Aim of the exercise:
Answer these questions from the text on Iran's banking system.
(a) What limit did Tehran set on foreign currency holdings?
(b) Into what did the retired teacher in Tehran change all her savings?
(c) What figure did the International Monetary Fund give for Iran's reserves in 2017/18?

Text section:
====================

Trump said on Tuesday he would quit the deal and impose “the highest level of economic sanctions”.
A senior Iranian central bank official said conditions within the banking system had deteriorated in the past year, and “we have still not passed the danger zone” but added that the central bank had “all the measures ready to prevent any crisis”.
Officials with other leading lenders, Saman, Pasargad and Middle East Bank declined to comment.
The loss of confidence both reflects and contributes to wider problems threatening pragmatist President Hassan Rouhani in Iran’s faction-ridden clerical establishment: investment has dried up as banks limit lending, growth is slowing and unemployment is at a record high, exposing Rouhani to growing criticism from hardliners.
“I am worried about a war,” said Mina Abdelsalehi, 61, a retired teacher in Tehran. “I have changed all my savings into gold coins that I can cash easily if anything happens.”
The rial currency lost close to half of its value in the six months to April in anticipation of a tougher US approach, forcing Tehran to ban domestic foreign exchange transactions and limit foreign currency holdings to $12,000.
This failed to stop Iranians trying to buy hard currency on Tuesday, promoting a further slide in the rial, according to a foreign exchange website.
“Prices are going up almost every hour,” said Ali Rasti, 45, owner of a real estate agency in Tehran. “People are worried and prefer to keep their money at home.”
A separate Iranian banking official also said Iranians had taken out money. “Fearing a war and more sanctions, many Iranians have withdrawn their cash from banks,” he said.
Mohammad Reza Pourebrahimi, head of parliament’s economic committee, was quoted by the semi official ISNA news agency in March as saying capital outflows had been $30 billion in recent months. The International Monetary Fund said Iran’s reserves were at nearly $112 billion in 2017/18.
Iran had struggled to reap the benefits from the accord, which lifted international sanctions on the central bank and lenders in 2016 in return for curbs on its nuclear program, but left US restrictions in place to assuage fears it would benefit hardliners like the Revolutionary Guards (IRGC).
The IRGC, which reports directly to Iran’s Supreme leader Ayatollah Ali Khamenei, controls vast segments of the economy including some banking interests as well as everything from ports management to telecommunications.

====================

Record extracts:
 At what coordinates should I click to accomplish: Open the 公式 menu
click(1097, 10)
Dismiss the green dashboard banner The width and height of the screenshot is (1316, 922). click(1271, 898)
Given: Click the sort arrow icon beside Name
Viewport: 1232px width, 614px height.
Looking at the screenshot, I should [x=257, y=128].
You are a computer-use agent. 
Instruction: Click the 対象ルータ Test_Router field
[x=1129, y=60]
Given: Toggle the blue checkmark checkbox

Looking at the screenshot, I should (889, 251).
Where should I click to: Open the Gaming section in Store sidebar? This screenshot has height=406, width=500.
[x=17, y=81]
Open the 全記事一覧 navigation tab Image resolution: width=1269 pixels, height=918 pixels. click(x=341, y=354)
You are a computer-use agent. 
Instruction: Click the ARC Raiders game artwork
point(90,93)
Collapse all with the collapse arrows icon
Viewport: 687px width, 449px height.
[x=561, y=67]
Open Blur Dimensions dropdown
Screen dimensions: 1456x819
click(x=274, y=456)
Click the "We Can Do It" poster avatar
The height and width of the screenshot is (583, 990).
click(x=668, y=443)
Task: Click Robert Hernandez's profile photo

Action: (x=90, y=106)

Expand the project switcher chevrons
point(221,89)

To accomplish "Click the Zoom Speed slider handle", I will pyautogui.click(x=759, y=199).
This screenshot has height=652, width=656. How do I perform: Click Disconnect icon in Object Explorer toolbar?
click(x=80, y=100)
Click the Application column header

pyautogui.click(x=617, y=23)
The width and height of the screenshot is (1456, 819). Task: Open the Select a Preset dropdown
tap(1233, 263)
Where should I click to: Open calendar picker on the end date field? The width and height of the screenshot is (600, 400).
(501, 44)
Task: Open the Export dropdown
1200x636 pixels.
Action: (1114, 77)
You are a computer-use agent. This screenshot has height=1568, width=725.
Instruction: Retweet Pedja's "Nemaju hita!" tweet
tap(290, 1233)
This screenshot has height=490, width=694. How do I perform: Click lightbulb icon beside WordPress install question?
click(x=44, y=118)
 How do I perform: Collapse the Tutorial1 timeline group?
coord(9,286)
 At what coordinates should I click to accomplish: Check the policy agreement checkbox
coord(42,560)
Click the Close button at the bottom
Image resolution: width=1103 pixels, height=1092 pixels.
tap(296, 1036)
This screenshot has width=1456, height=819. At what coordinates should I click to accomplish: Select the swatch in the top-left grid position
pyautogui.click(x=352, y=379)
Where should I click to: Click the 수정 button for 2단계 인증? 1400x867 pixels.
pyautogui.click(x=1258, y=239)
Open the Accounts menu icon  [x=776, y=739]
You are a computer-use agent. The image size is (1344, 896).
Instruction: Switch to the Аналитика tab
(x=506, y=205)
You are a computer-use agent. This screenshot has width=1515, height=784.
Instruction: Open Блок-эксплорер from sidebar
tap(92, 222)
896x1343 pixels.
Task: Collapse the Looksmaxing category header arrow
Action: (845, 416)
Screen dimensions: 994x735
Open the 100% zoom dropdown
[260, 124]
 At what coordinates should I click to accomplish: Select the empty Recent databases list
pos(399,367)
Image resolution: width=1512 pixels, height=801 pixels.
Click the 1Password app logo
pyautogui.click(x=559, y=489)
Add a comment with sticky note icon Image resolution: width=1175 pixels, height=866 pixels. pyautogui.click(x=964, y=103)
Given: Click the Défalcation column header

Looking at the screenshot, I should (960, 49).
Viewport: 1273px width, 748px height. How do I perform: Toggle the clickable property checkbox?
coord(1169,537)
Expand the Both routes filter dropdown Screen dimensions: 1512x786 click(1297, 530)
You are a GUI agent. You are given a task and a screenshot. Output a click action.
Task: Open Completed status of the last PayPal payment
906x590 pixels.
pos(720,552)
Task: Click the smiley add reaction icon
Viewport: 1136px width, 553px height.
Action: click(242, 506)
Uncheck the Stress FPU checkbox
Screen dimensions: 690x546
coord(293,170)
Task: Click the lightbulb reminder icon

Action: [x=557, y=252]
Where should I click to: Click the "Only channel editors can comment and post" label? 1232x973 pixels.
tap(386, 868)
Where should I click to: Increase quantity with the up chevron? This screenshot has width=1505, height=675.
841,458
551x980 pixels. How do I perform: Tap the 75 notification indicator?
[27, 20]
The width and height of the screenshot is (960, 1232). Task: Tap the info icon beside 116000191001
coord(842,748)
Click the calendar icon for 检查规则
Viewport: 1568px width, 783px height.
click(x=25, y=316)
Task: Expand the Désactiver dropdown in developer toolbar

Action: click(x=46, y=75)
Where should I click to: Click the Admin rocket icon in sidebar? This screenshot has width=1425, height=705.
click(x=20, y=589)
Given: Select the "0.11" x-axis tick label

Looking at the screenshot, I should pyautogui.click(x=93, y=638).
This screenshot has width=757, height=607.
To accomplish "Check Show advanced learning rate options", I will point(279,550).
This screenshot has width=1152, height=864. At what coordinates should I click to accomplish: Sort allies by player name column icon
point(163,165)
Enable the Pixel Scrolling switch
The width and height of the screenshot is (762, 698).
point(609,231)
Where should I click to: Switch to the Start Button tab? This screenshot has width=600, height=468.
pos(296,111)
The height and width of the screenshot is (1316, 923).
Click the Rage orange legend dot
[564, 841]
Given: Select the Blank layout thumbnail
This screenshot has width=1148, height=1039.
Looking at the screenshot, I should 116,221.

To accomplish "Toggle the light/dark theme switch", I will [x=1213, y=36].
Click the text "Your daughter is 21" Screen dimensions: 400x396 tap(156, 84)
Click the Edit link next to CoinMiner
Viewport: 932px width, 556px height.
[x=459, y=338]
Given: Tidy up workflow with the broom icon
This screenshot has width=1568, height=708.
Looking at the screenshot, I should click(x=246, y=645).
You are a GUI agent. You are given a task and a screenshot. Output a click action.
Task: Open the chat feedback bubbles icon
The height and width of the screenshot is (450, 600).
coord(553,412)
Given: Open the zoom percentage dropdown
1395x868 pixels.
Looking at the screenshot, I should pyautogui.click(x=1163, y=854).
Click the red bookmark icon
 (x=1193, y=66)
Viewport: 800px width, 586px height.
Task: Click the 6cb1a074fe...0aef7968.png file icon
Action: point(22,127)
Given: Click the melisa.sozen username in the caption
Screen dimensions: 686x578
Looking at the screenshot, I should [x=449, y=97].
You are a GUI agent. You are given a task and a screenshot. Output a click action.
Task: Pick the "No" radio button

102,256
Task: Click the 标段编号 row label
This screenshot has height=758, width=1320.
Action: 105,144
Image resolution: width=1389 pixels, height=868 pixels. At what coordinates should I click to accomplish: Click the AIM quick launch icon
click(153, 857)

====================

The response:
(a) $12,000
(b) Gold coins
(c) Nearly $112 billion